Given passage:
__________________________________________________
# ANTS in my bunnies cage!



## Holland_Lop

Today I noticed an Ant in my bunnies cage. Spring has arrived, and with that many unwanted insects. I normally set out ant traps to avoid these critters, but I am hesitant to do so because I wouldn't want to harm my bunny. Any advice as to how to keep these insects out of my bunnies territory this spring? He has a large bunny condo with blankets and a litter box on his first floor. 



Thank you!


----------



## Baby Juliet

Ant is one insect that can live with rabbits. Ants like rabbit hutches because they are nice dry places to set up colonies. If you keep disturbing them like brushing daily all the cracks they'll move. The rabbits usually don't bother them. Try to elimateany good antnesting areas. Unless they are wood eating carpenter ants they not a problem.

If you have ants in your indoor cage then you have a problem.


----------



## Holland_Lop

I probably should have specified. I do have an indoor cage, so the ant that I found was in fact in my house and in his cage. I was afraid the ants may be attracted to the bunny droppings or the hay that is in his cage. I only found one, but my question was whether or not I can put out ant traps without being worried that it could harm my bunny.


----------



## Niomi

I had problems with ants and used food grade diatomaceous earth, or "Perma-Guard", which I bought on line. It worked great for ants, and contains no chemicals. I have also coated my rabbit pellets with it to rid my rabbits of tapeworm, and it worked for that. It looks like flour, so you don't want to use too much and create dust in the air.


----------



## soitsmelissa

What do I do, I have ant in my indoor rabbit cage?


----------



## Sophie's Humble Servant

If you just see one ant, it's probably an isolated incident and not to worry. Take the ant out of the cage. Ants will occasionally find their way indoors, it doesn't mean you have an infestation. Just keep an eye out for more


----------



## NorthernAutumn

Diatomaceous earth, food grade worked for me. The diatoms act like tiny spikes, making the ants very uncomfortable to move through them - lethal if the ants ingest it. Avoid getting diatomaceous earth on your bun though, could make him feel quite itchy. You can also rim the cage perimeter with cayenne pepper - nowhere that your bunny can access, though!

Also, make sure that all uneaten vegetables are removed, and not allowed to rot... rotten food would attract ants quickly. 

Hopefully this was just a lone ant on a walk!


----------



## Bunny-Benard

There are hundreds of ants in my indoor cage... What do I do?


----------



## Sophie's Humble Servant

Bunny-Benard said:


> There are hundreds of ants in my indoor cage... What do I do?



Well I would start by getting the rabbit out of there. Take the cage outside, hose it off. Then find out why and how so many ants are getting in your house. Maybe you have some cracks along the window sills where they're getting in? Also, don't leave any sweet things out that ants like to eat.


----------



## Bunny-Benard

I've cleaned the whole room using bleach and boiling water twice now, and both times ants have been everywhere.
__________________________________________________
Material shown:
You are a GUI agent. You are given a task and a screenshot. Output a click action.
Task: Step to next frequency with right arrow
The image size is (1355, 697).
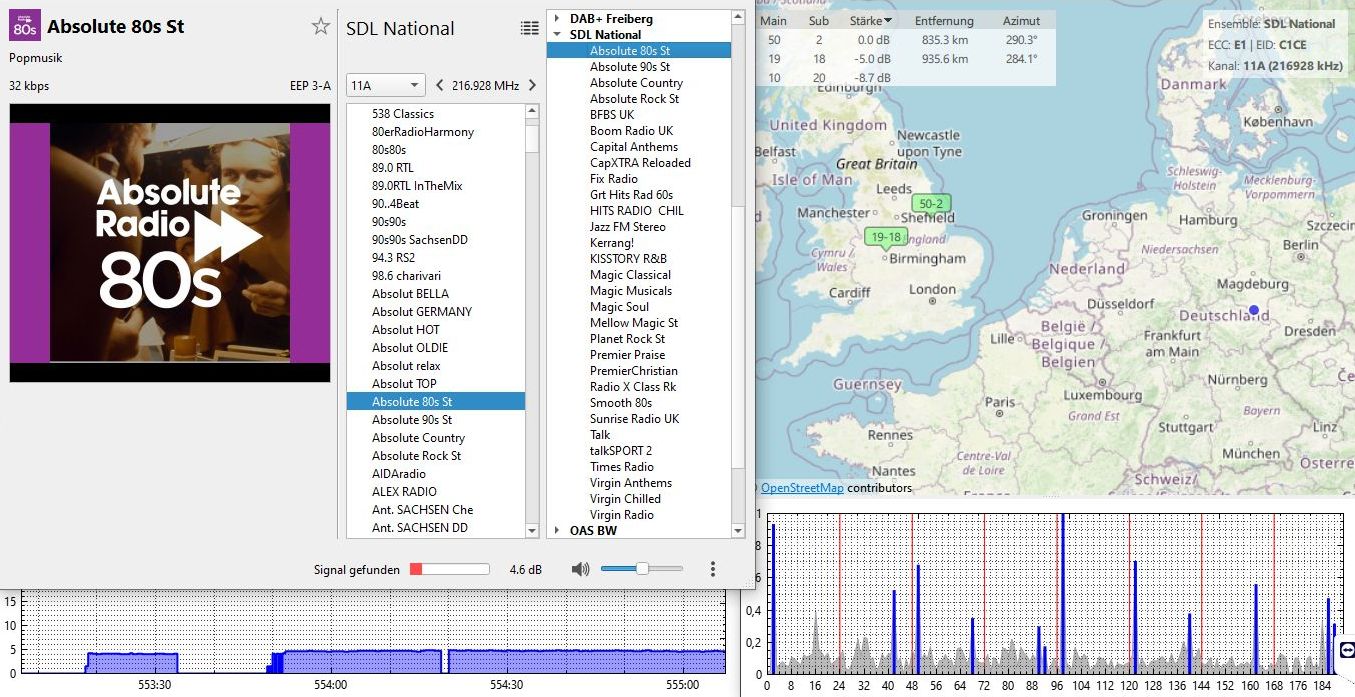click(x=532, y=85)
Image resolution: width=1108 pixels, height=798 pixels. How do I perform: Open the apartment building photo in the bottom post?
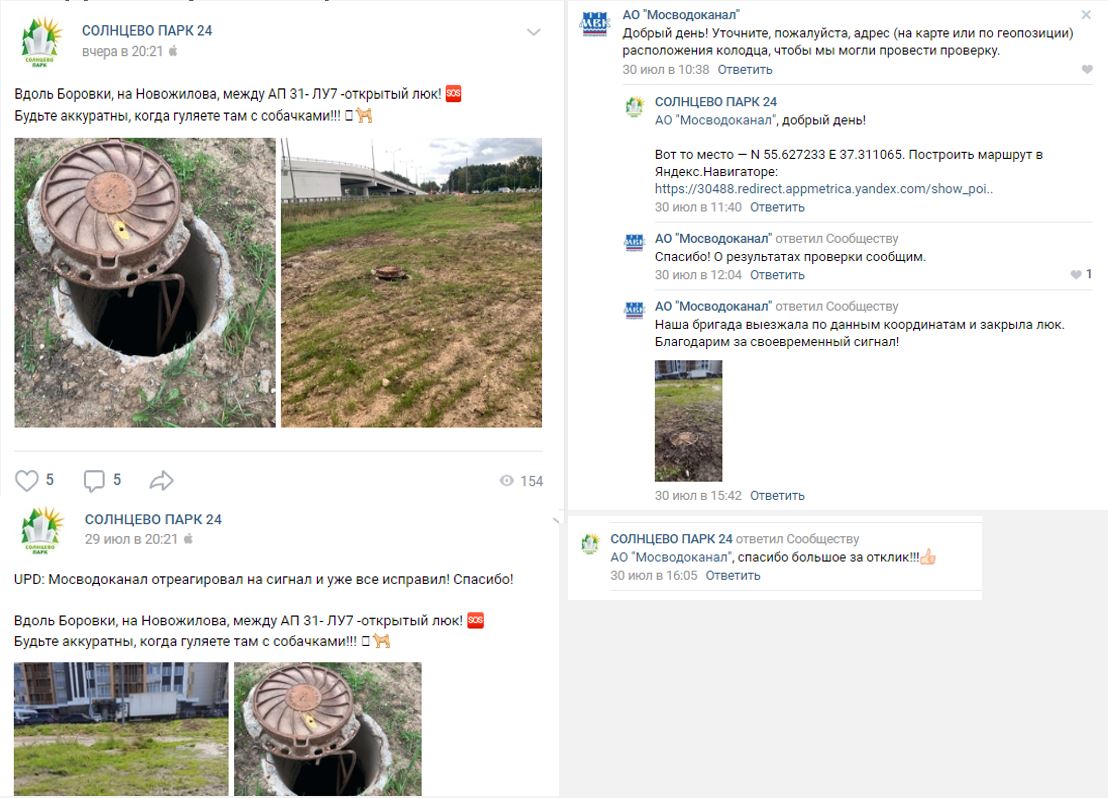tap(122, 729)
__________________________________________________
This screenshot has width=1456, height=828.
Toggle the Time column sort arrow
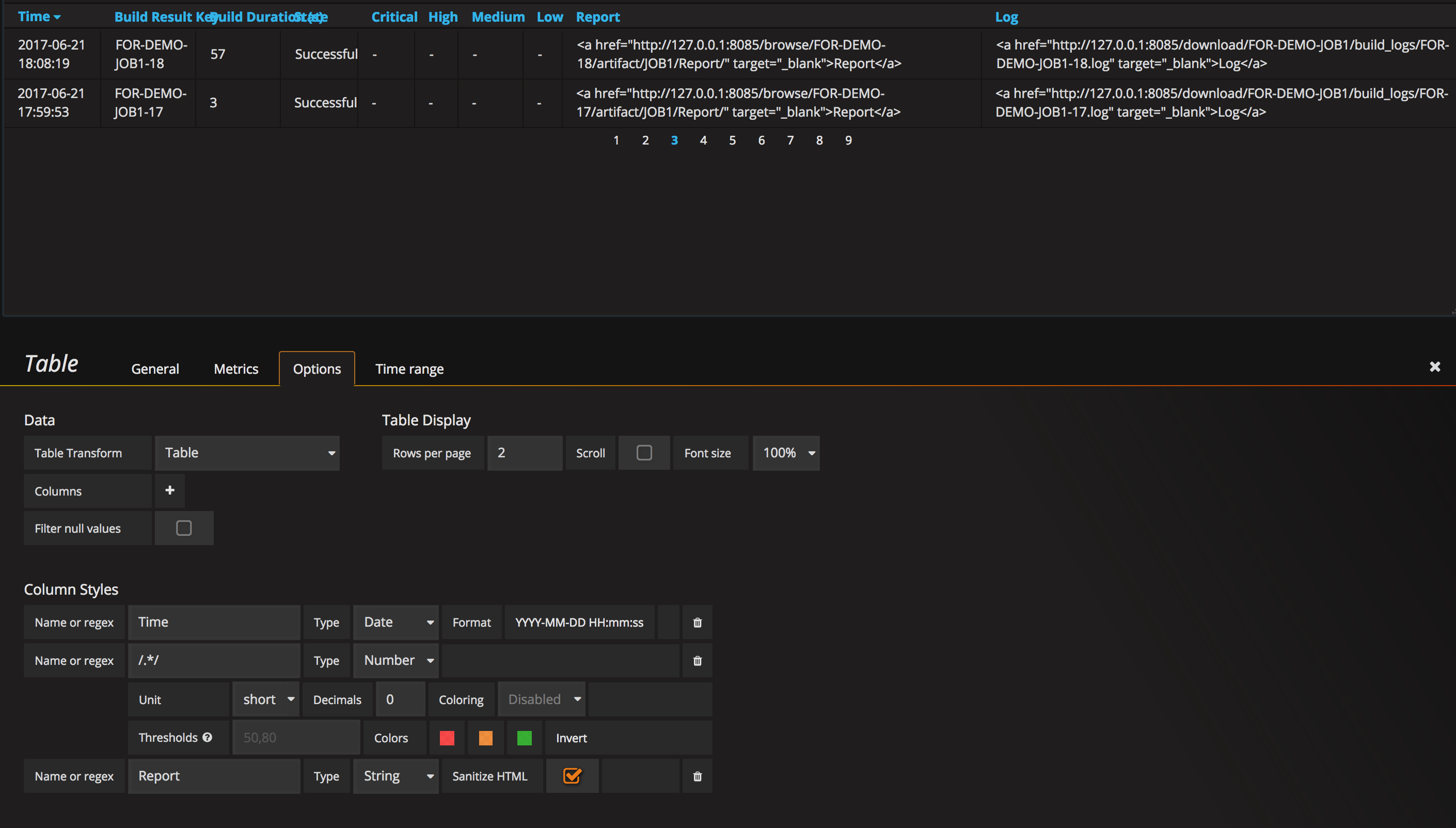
__________________________________________________
Requests:
**A)** In one to three sentences, explain why food-grade diatomaceous earth works against ants, according to the ant thread.
**B)** In the ant thread, what did Bunny-Benard use twice to clean the whole room?
The records have no role in this work.

Outputs:
**A)** The diatoms act like tiny spikes, so ants find it very uncomfortable to move through them. It is also lethal if the ants ingest it.

**B)** Bleach and boiling water.